Nunca
me ha interesado especialmente la pintura hiperrealista. Hablaba de
ello en cierta ocasión con mi amigo Casimiro Palacios, cuando
él mencionó el nombre de un artista gallego,
prácticamente desconocido, que había compuesto un
centenar de obras de ese estilo a primeros de los años
setenta.
Natural de Xinzo de Limia comenzó a pintar muy joven.
Tras una breve estancia en París, residió varios años
en los Estados Unidos durante la década de los sesenta. Allí
conoció los trabajos de la escuela hiperrealista. De regreso a
España se instaló en la localidad sevillana de Dos
Hermanas, donde compuso entre 1971 y 1979, toda la serie de obras
inspiradas en los patrones de esa corriente plástica. Lo
peculiar de estas pinturas, me contó Casimiro, era lo que
tenían de anticipatorio, casi de profético. Ambientadas
en los paisajes urbanos de la Sevilla más popular incorporaban
a sus escenas hiperrealistas elementos anacrónicos,
curiosamente no del pasado, del futuro.
Más tarde, en su
casa, me mostró un catálogo antológico editado
en 1980, coincidiendo con el primer aniversario de la muerte del
artista. En el volúmen aparecían escenas de la Semana
Santa en las que un grupo de cofrades hablaba por unos aparatos muy
semejantes a los teléfonos móviles o a una freidora de
pescaítos de la Feria de Abril en su puesto, en el que, bajo
unos raciales latones de Aceite Ybarra, se mostraba un inequívoco
microondas.

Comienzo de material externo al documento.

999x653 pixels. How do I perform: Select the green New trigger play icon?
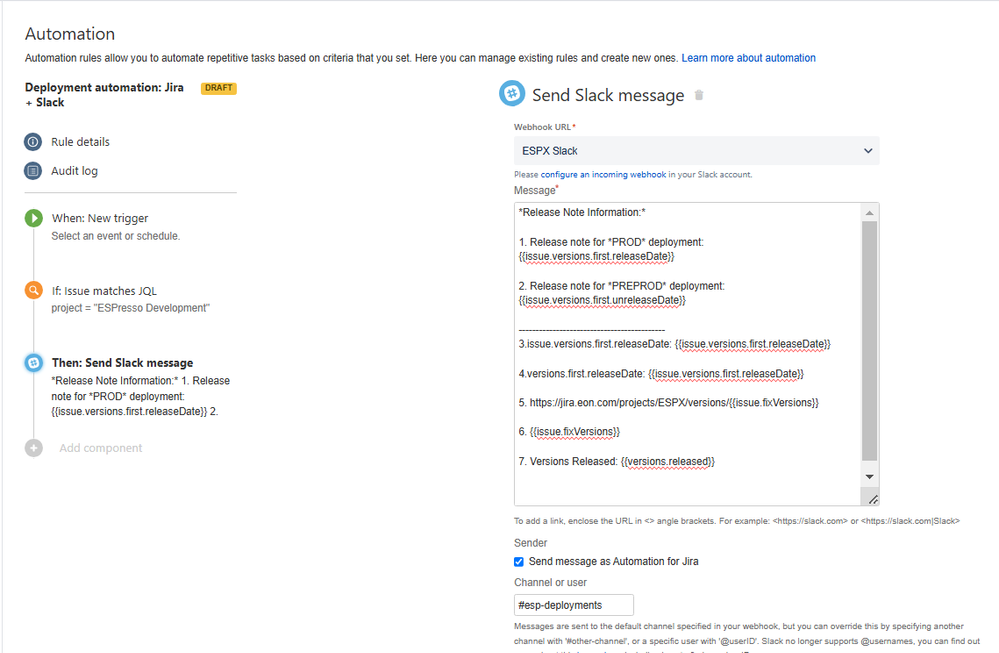click(x=34, y=218)
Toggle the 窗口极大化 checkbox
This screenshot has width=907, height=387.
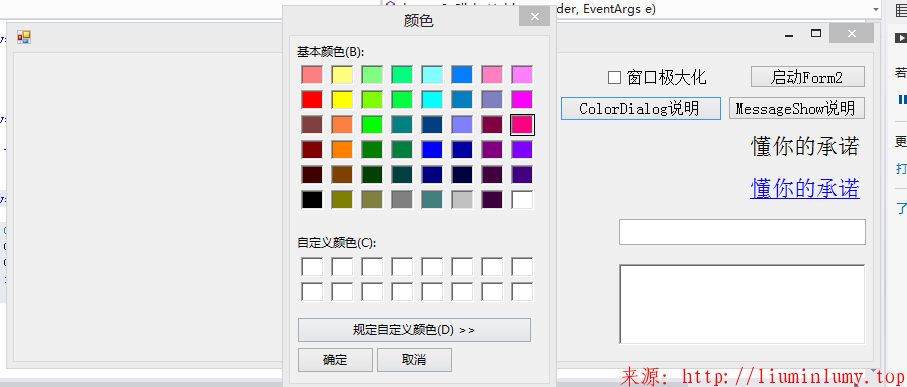(x=614, y=77)
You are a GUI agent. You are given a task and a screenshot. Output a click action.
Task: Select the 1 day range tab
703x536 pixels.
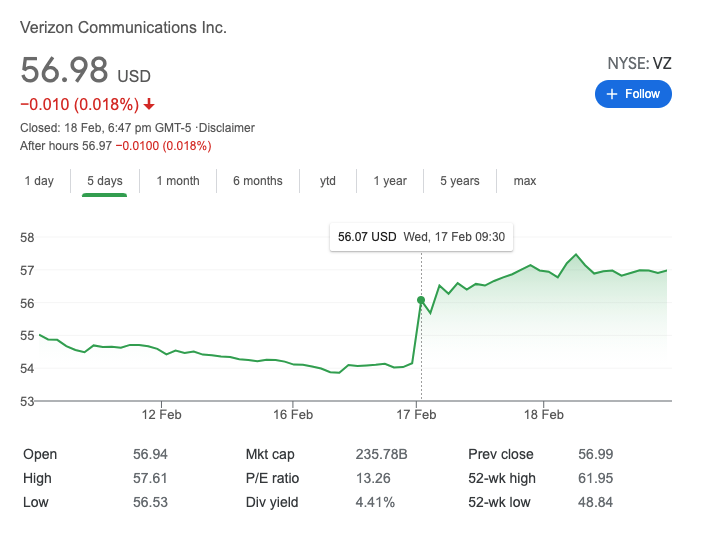point(39,181)
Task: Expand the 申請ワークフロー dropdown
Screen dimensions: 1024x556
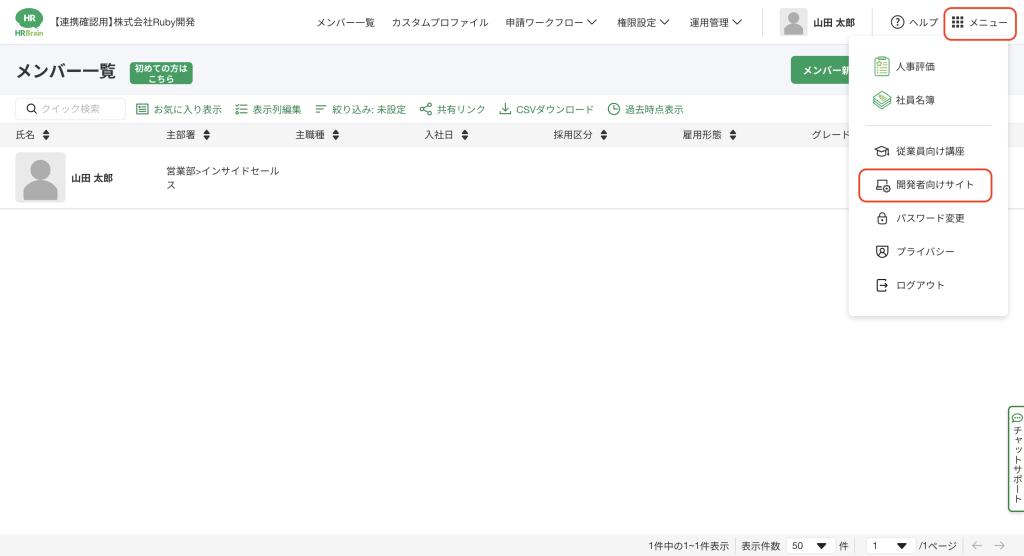Action: click(x=551, y=22)
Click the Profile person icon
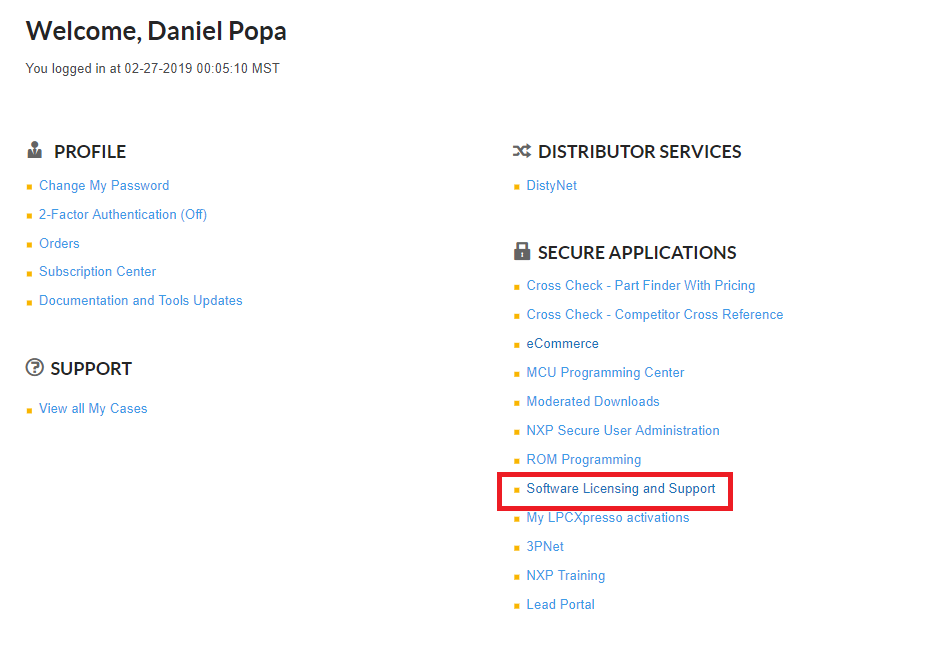The height and width of the screenshot is (648, 941). [35, 151]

En otra los animados clientes de una tasca de Triana se
arrancaban por palmas mientras una gitana gordísima los
fotografiaba con una cámara en la que se veía una
pantallita similar a la de las actuales máquinas digitales. En
su don de clarividencia hiperrealista había llegado a pintar
una réplica bastante aproximada del Puente de la Expo,
construído en el 92.
Al ver
aquellas reproducciones, como es lógico, le sugerí a
Casimiro que no me tomase el pelo, ya que resultaba evidente que se
trataba de fotomontajes. Él muy serio volvió a abrir el
catálogo, me mostró el pie de imprenta fechado el siete
de abril de 1980, luego me hizo palpar la textura del papel, reparar
para la deficiente resolución de las reproducciones y
finalmente extrajo otro volúmen de su biblioteca. Era una
“Historia da nova plástica galega (1960-1981)”, editada
por la Universidad de Santiago, en la que se reseñaba la obra
de este artista, con una inequívoca mención a los
anacronismos de su última etapa hiperrealista. En esas líneas
pude conocer su absurdo y trágico final. Hiperrealista
profético, no fue capaz de preveer su propia muerte
atropellado, no por un vehículo inteligente que se desplazase
por el aire, si no por un anacrónico coche de caballos para
turistas bajo la sombra alargada de La Giralda.